[Information supplied — start]

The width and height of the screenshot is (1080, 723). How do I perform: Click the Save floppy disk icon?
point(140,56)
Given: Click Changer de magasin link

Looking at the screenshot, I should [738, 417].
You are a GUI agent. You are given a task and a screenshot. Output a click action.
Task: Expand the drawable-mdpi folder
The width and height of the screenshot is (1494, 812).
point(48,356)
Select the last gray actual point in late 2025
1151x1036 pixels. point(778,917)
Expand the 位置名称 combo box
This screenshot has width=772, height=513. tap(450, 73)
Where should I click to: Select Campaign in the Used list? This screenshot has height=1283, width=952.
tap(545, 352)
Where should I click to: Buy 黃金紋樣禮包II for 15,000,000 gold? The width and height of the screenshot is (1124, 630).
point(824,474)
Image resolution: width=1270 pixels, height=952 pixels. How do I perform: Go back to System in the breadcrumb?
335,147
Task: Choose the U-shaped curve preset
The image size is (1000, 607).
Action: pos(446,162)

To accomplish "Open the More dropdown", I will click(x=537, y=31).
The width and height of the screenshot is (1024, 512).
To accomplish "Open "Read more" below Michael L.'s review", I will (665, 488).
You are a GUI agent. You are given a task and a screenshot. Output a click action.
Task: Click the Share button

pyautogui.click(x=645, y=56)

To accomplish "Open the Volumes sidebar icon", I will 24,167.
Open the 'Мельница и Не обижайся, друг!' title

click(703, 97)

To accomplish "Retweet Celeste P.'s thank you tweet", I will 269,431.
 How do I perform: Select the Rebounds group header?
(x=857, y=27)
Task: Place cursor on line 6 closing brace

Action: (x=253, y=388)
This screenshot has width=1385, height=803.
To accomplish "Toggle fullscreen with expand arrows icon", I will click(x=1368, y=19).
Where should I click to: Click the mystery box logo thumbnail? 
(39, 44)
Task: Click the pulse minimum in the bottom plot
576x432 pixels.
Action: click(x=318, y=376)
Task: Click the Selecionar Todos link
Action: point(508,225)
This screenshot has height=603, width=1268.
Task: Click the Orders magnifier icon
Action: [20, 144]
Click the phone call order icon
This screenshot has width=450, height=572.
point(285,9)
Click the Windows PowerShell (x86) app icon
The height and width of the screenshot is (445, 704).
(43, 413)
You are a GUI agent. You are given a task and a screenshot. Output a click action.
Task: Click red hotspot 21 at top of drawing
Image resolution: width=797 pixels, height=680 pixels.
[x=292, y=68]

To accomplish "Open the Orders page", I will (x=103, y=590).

[Information supplied — finish]

Each line of the data must be set down again as it is.

The width and height of the screenshot is (1080, 723). How do I perform: Click the Save floppy disk icon?
point(140,56)
Given: Click Changer de magasin link

Looking at the screenshot, I should [738, 417].
You are a GUI agent. You are given a task and a screenshot. Output a click action.
Task: Expand the drawable-mdpi folder
The width and height of the screenshot is (1494, 812).
point(48,356)
Select the last gray actual point in late 2025
1151x1036 pixels. point(778,917)
Expand the 位置名称 combo box
This screenshot has width=772, height=513. tap(450, 73)
Where should I click to: Select Campaign in the Used list? This screenshot has height=1283, width=952.
tap(545, 352)
Where should I click to: Buy 黃金紋樣禮包II for 15,000,000 gold? The width and height of the screenshot is (1124, 630).
point(824,474)
Image resolution: width=1270 pixels, height=952 pixels. How do I perform: Go back to System in the breadcrumb?
335,147
Task: Choose the U-shaped curve preset
The image size is (1000, 607).
Action: pos(446,162)

To accomplish "Open the More dropdown", I will click(x=537, y=31).
The width and height of the screenshot is (1024, 512).
To accomplish "Open "Read more" below Michael L.'s review", I will (665, 488).
You are a GUI agent. You are given a task and a screenshot. Output a click action.
Task: Click the Share button

pyautogui.click(x=645, y=56)

To accomplish "Open the Volumes sidebar icon", I will 24,167.
Open the 'Мельница и Не обижайся, друг!' title

click(703, 97)

To accomplish "Retweet Celeste P.'s thank you tweet", I will 269,431.
 How do I perform: Select the Rebounds group header?
(x=857, y=27)
Task: Place cursor on line 6 closing brace

Action: (x=253, y=388)
This screenshot has width=1385, height=803.
To accomplish "Toggle fullscreen with expand arrows icon", I will click(x=1368, y=19).
Where should I click to: Click the mystery box logo thumbnail? 
(39, 44)
Task: Click the pulse minimum in the bottom plot
576x432 pixels.
Action: click(x=318, y=376)
Task: Click the Selecionar Todos link
Action: point(508,225)
This screenshot has height=603, width=1268.
Task: Click the Orders magnifier icon
Action: [20, 144]
Click the phone call order icon
This screenshot has width=450, height=572.
point(285,9)
Click the Windows PowerShell (x86) app icon
The height and width of the screenshot is (445, 704).
(43, 413)
You are a GUI agent. You are given a task and a screenshot. Output a click action.
Task: Click red hotspot 21 at top of drawing
Image resolution: width=797 pixels, height=680 pixels.
[x=292, y=68]

To accomplish "Open the Orders page", I will (x=103, y=590).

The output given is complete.